Records:
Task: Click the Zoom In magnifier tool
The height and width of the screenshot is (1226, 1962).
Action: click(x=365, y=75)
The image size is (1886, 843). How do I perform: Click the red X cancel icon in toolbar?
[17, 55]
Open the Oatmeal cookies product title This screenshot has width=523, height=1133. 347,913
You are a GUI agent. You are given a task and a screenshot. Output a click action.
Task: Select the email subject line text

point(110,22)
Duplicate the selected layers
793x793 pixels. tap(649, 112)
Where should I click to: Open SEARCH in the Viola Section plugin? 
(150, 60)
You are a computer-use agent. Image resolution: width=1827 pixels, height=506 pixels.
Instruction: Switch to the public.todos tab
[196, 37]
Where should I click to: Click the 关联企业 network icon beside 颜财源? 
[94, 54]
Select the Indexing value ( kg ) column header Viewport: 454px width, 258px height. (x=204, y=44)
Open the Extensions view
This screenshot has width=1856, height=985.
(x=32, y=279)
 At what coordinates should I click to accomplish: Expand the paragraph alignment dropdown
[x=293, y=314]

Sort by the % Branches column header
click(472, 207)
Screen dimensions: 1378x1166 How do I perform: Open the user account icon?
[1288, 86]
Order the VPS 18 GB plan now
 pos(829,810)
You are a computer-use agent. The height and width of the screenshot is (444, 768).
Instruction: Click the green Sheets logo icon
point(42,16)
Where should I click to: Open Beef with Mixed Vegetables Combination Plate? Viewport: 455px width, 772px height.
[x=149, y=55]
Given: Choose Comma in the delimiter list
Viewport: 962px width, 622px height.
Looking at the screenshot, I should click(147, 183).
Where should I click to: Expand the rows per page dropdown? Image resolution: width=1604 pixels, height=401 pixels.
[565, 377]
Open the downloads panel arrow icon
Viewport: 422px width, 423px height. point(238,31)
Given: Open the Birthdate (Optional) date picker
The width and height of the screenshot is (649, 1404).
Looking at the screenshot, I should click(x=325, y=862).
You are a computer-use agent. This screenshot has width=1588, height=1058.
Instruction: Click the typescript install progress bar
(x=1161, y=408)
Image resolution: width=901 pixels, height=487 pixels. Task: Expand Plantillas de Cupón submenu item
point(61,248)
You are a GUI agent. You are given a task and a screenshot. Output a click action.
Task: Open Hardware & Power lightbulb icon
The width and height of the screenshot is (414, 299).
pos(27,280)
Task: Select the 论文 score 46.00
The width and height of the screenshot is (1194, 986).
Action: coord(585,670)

• [To be done]
Reproduce the listing verbatim from the line containing "Duplicate the selected layers" through the end of the listing, including both ends.

• [Answer]
Duplicate the selected layers
793x793 pixels. tap(649, 112)
Where should I click to: Open SEARCH in the Viola Section plugin? 
(150, 60)
You are a computer-use agent. Image resolution: width=1827 pixels, height=506 pixels.
Instruction: Switch to the public.todos tab
[196, 37]
Where should I click to: Click the 关联企业 network icon beside 颜财源? 
[94, 54]
Select the Indexing value ( kg ) column header Viewport: 454px width, 258px height. (x=204, y=44)
Open the Extensions view
This screenshot has width=1856, height=985.
(x=32, y=279)
 At what coordinates should I click to accomplish: Expand the paragraph alignment dropdown
[x=293, y=314]

Sort by the % Branches column header
click(472, 207)
Screen dimensions: 1378x1166 How do I perform: Open the user account icon?
[1288, 86]
Order the VPS 18 GB plan now
 pos(829,810)
You are a computer-use agent. The height and width of the screenshot is (444, 768).
Instruction: Click the green Sheets logo icon
point(42,16)
Where should I click to: Open Beef with Mixed Vegetables Combination Plate? Viewport: 455px width, 772px height.
[x=149, y=55]
Given: Choose Comma in the delimiter list
Viewport: 962px width, 622px height.
Looking at the screenshot, I should click(147, 183).
Where should I click to: Expand the rows per page dropdown? Image resolution: width=1604 pixels, height=401 pixels.
[565, 377]
Open the downloads panel arrow icon
Viewport: 422px width, 423px height. point(238,31)
Given: Open the Birthdate (Optional) date picker
The width and height of the screenshot is (649, 1404).
Looking at the screenshot, I should click(x=325, y=862).
You are a computer-use agent. This screenshot has width=1588, height=1058.
Instruction: Click the typescript install progress bar
(x=1161, y=408)
Image resolution: width=901 pixels, height=487 pixels. Task: Expand Plantillas de Cupón submenu item
point(61,248)
You are a GUI agent. You are given a task and a screenshot. Output a click action.
Task: Open Hardware & Power lightbulb icon
The width and height of the screenshot is (414, 299).
pos(27,280)
Task: Select the 论文 score 46.00
The width and height of the screenshot is (1194, 986).
Action: coord(585,670)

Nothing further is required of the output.